Lab 4: Linear Models

Lab Instructions.

Answer the questions below as a .PDF (you can either render from Quarto as .PDF, or render as .html and then print this html file as a .PDF). Make sure to reference any external sources (e.g., stack exchange; ChatGPT; peer help) that you used at the top of your lab assignment. If you use external resources, don’t just copy / paste the code (and source) blindly, but spend time thinking (and writing in your Lab) about what these external sources are doing with the code / what techniques you are learning from this source.

And please ask for help if you get stuck / are confused / professor did something wrong on Discord!

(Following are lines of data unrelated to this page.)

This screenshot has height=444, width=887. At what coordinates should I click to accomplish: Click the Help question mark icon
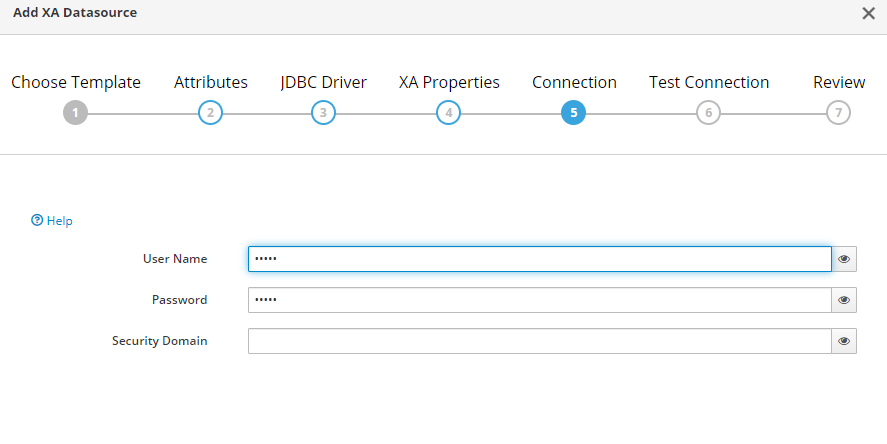[37, 220]
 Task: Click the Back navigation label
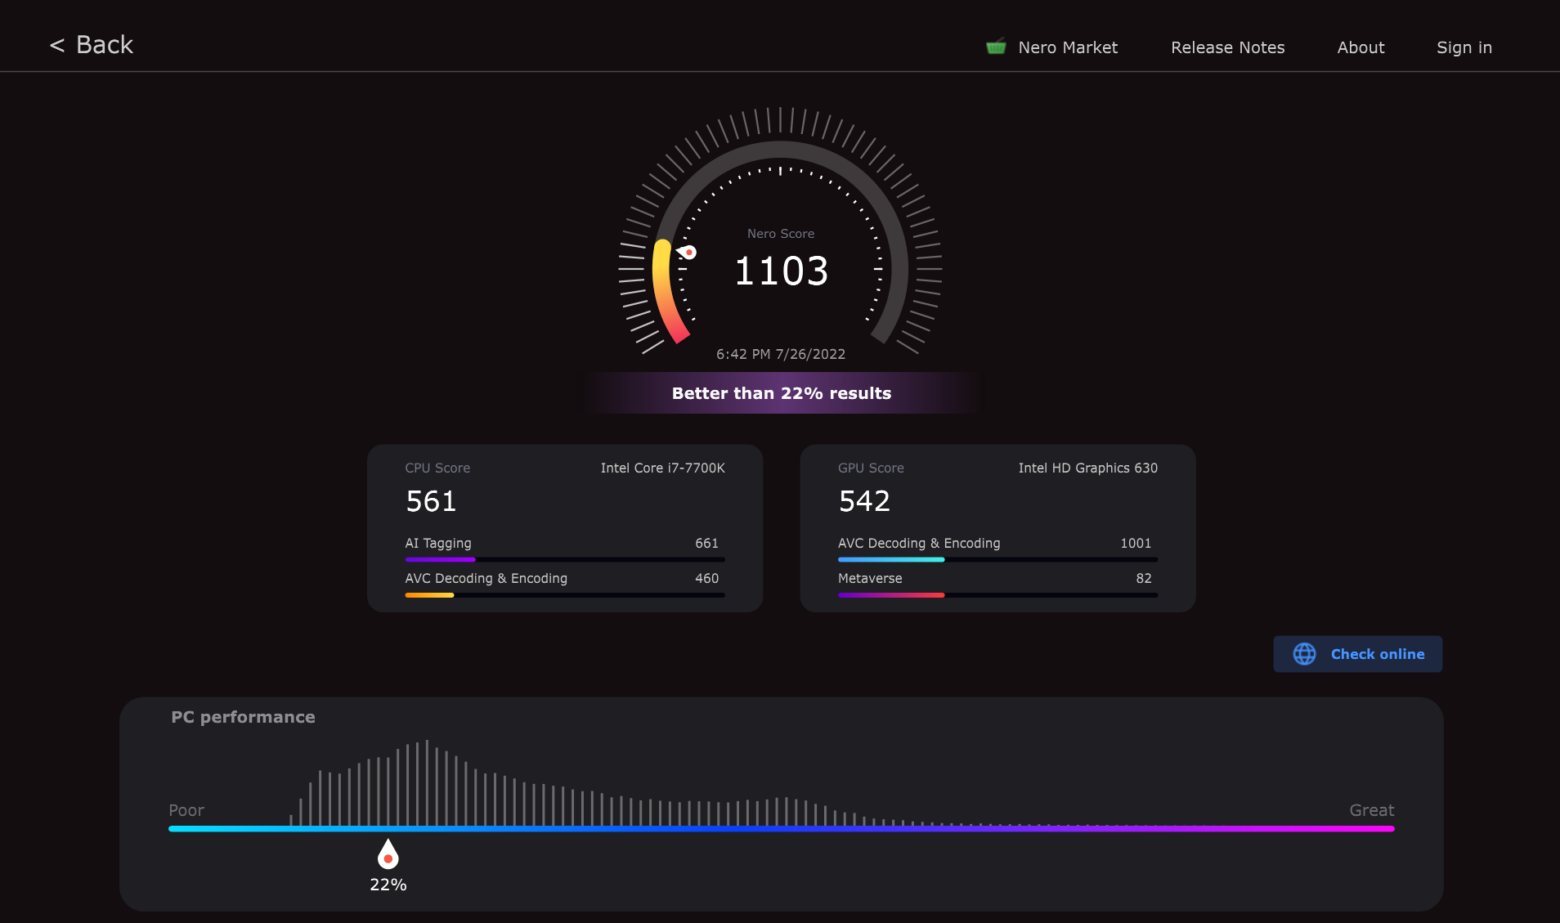coord(100,44)
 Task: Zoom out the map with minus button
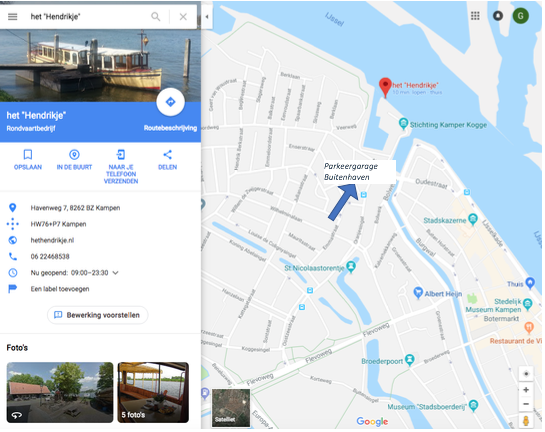click(x=526, y=404)
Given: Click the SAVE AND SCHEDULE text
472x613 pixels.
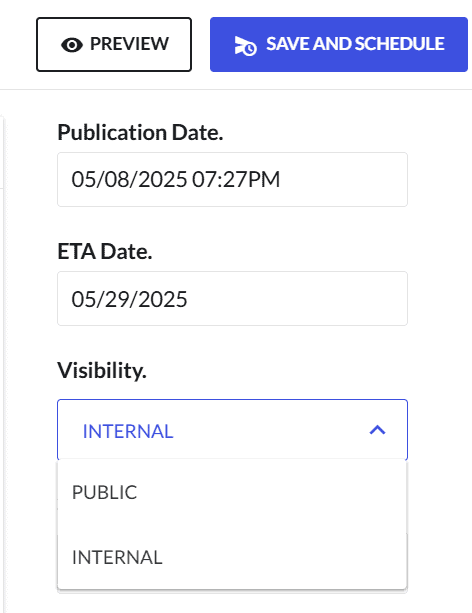Looking at the screenshot, I should (355, 44).
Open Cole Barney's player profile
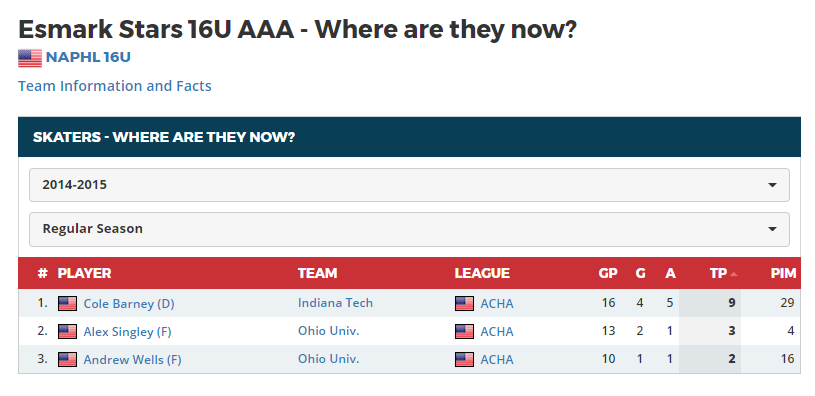This screenshot has width=815, height=396. point(129,304)
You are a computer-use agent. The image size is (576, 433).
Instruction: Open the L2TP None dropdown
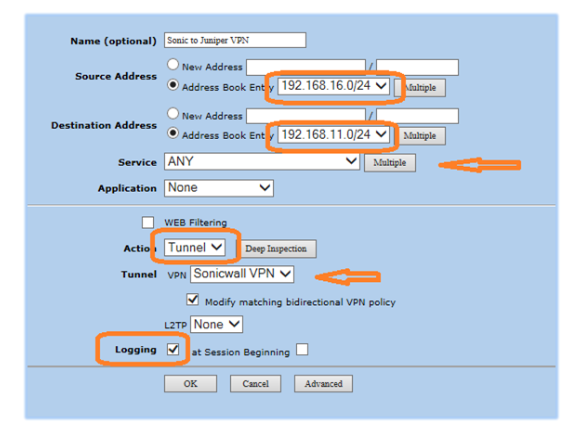[x=216, y=324]
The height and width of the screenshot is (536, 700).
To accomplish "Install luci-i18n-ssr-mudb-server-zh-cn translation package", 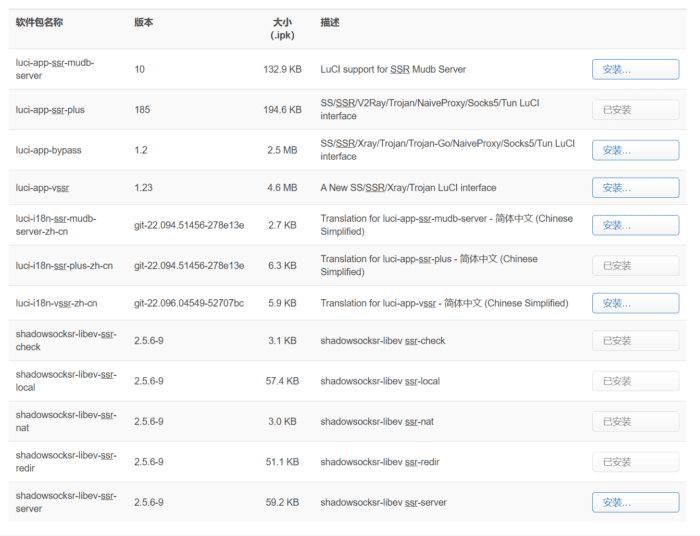I will coord(635,225).
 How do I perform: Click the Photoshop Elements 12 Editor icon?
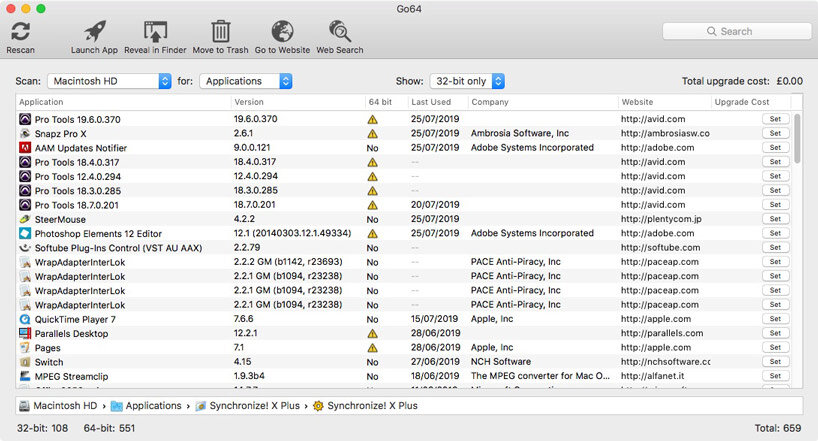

Problem 1 (In Discussion Section)

Use the self-esteem dataset (from Labs 2 and 3) to determine whether there is a relationship between self-esteem and age. Feel free to re-use your code (or Professor’s code) from Labs 2 and 3. Include a graph of your linear model, and report the intercept and slope from the model. Below these statistics, explain what they tell you about the relationship between these two variables, and how you can see them on the graph.

Calculate R^2 “by hand”; confirm you did this correctly by comparing to the value that R calculates (you can access this by running summary(mod)$r.squared, with (mod) being the name of your model object. Note that in order to get the exact same value as R, you’ll need to compare the residuals in your linear model to residuals when calculating the mean of only the participants who had data on both age and self-esteem. There are different ways to do this, but when calculating SST you can use the data from the linear model by calling mod$model$SELFES (assuming you named your model mod and your self-esteem variable SELFES). Below your R code, describe what this statistic tells you about the relationship between age and self-esteem.

Run a for-loop to estimate the amount of sampling error in the slope from this linear model, and use this estimate of sampling error to define the 95% Confidence Interval for the slope. The steps you’ll take are similar to what we’ve done before with the for-loop; this time you’ll need to extract the slope from a model of re-sampled data. I recorded a bonus video at the very end of our posted lecture video walking through how to do this (and code is also in the Lecture document.) Note : a 95% confidence interval for a slope is defined as slope ± 1.96 * sampling error.

Problem 2. Step Problems.

Load the two “Steps and BMI” data files from the Dataset Dropbox folder. There are two data files - data9b_m.txt describes the number of steps taken day for men, and data9b_w.txt for women. You will need to find a way to load .txt files into R, and then use rbind() (or another method) to merge the two files together into one dataset. (Make sure to add a column to each dataset to keep track of whether the data are for men or women.) Show that this worked.

Now, determine whether there is a relationship between the number of steps that people take and their BMI. Estimate the sampling error of this relationship. What do you conclude, based on these results?